Книга вторая. Разорители ульев
Моей жене Евгении,
с любовью, нежностью и надеждой
«– Разве то, чего нет, – это не то, что не существует?
– Да, то, что не существует.
– И дело обстоит разве не так, что то, чего нет, нигде не существует?
– Нигде.
– Возможно ли, чтобы кто-нибудь, – кем бы он ни был, – так воздействовал на это несуществующее, чтобы создать его, это нигде не существующее?
– Мне кажется, невозможно, – отвечал Ктесипп».
Платон «Евтидем».
Возможно, именно сознание тяготеющего над ним проклятья, неизбежность которого была столь очевидна, столь реальна, столь непреодолима, – во всяком случае, для внутреннего зрения самого рабби Ицхака – возможно, что именно это сознание и придавало его манере держаться то неуловимое очарование, – невозможную смесь собственного достоинства, свободы и, вместе с тем, деликатности и искреннего внимания к собеседнику, – которое так редко встречается в жизни, но которое иногда можно наблюдать у смертельно больных, уже перешедших границы отчаянья и оставшихся один на один со своей верой, – или тем, что привычно, чаще не задумываясь, называют этим словом.
Невыносимость павшего с неба приговора могла легко раздавить и искалечить, но она же, порой, была способна навсегда избавить тебя от страха, освободив от пут повседневности и окунув вдруг в ничем не замутненную свободу, возвращая то изначальное бесстрашие, о котором ничего не рассказывали поздние комментаторы, но чей голос можно было расслышать в рассказах Брейшит о патриархах или в писаниях малых пророков, не говоря уже о книге Иова, неизвестно каким чудом затесавшуюся в Канон и, наверное, только благодаря этому избежавшей забвения.
Так раненный и загнанный охотниками дикий зверь вдруг поворачивал свой бег в сторону своих преследователей, готовясь к последнему и яростному прыжку, позабыв о боли и инстинкте самосохранения, чтобы принять смерть или победить.

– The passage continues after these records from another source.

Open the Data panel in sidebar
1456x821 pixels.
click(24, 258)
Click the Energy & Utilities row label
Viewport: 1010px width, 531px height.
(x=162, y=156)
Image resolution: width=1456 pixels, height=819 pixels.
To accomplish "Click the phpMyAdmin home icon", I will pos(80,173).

Да и что, собственно, было терять тому, кто принял свою отверженность, как последнюю очевидность, дальше которой уже некуда было идти и нечего было искать? Тому, кто оказался вдруг отброшенным так далеко, что даже сама эта отброшенность, казалось, утратила признаки какой бы то ни было достоверности, – словно тысячу раз повторившийся, знакомый до последней детали сон?
Однажды, – кажется, это было в самой середине пятидесятых, где-то сразу после Суэцкого кризиса, – отец пригласил его в свой кабинет.

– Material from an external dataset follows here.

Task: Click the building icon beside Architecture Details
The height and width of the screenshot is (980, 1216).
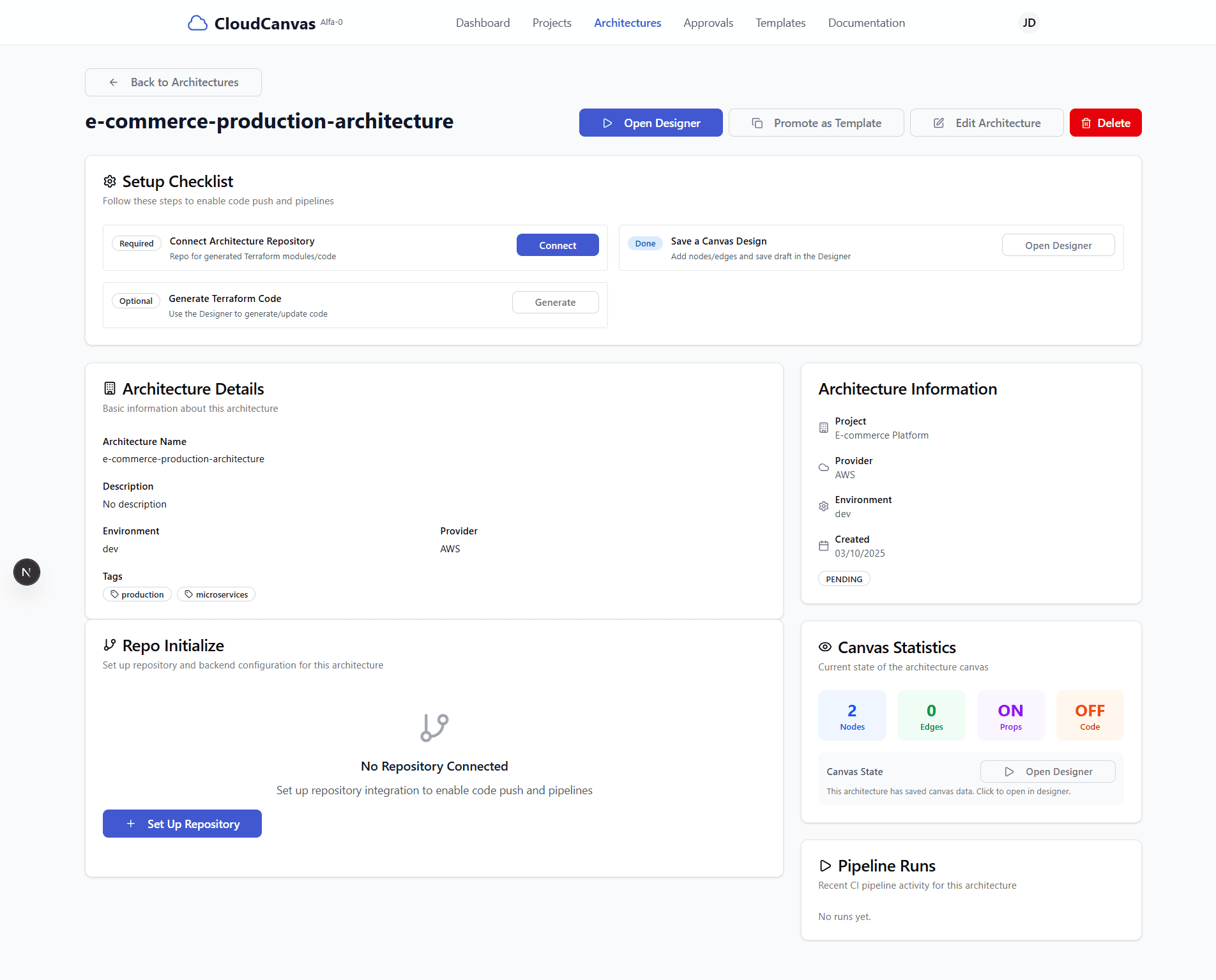Action: point(110,389)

Был вечер, и настольная лампа под зеленым стеклянным абажуром на его столе явно лгала, свидетельствуя своим мягким светом о прочности бытия и незыблемости установленного когда-то порядка.
– До сих пор помню выражение его лица, – сказал рабби Ицхак, улыбаясь одними уголками губ. – Оно было такое, словно ему предстояло броситься в одежде в ледяную воду или увидеть на своей тарелке кусок свинины.

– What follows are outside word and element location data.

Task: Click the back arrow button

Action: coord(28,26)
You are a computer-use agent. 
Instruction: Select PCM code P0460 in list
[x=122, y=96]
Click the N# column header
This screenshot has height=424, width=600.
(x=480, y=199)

– Я много думал, прежде чем решился поставить тебя в известность по поводу некоторых фактов, связанных с нашей семьей, – произнес он, усаживая Ицхака в свое кресло и оставаясь стоять рядом, упершись ладонями в край стола. Пальцы его нервно барабанили по отполированной поверхности сборной столешницы.
– Может быть, я поступаю неправильно, – продолжал он, не переставая свое постукивание, – но все-таки я решил, что будет лучше, если ты будешь это знать, Ицик… Да. Во всяком случае, никто не посмеет обвинить меня в том, что я что-то скрыл от собственного сына, – добавил он с неуклюжей усмешкой, похлопав Ицхака по плечу, как будто в действительности дело, о котором он собирался распространиться, не стоило и выеденного яйца, и лампа на его столе все-таки говорила сущую правду.
Затем, чуть помедлив, он протянул руку и поднял лежавшую на столе развернутую газету. Под ней оказалась старая кожаная папка для бумаг и застекленная фотография в узкой, темной и простой рамке. Яркие блики от настольной лампы мешали рассмотреть изображение.